**Task details:** Return the lines from the line containing "This screenshot has width=707, height=278." onward. Each must match exactly, and the last line of the listing below must be included.

**Records to process:**
--

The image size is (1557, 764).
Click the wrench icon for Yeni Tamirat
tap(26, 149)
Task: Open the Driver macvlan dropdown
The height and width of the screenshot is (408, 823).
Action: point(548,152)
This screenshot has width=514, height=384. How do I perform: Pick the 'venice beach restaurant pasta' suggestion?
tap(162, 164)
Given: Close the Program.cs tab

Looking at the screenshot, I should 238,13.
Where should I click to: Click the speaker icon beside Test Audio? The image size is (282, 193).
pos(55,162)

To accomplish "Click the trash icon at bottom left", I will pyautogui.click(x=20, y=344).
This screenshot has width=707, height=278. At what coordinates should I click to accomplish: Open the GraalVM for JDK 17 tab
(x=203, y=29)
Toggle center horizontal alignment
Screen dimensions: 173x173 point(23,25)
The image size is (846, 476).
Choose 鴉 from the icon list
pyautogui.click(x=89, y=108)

--

**Task response:**
This screenshot has width=707, height=278. At what coordinates should I click to accomplish: Open the GraalVM for JDK 17 tab
(x=203, y=29)
Toggle center horizontal alignment
Screen dimensions: 173x173 point(23,25)
The image size is (846, 476).
Choose 鴉 from the icon list
pyautogui.click(x=89, y=108)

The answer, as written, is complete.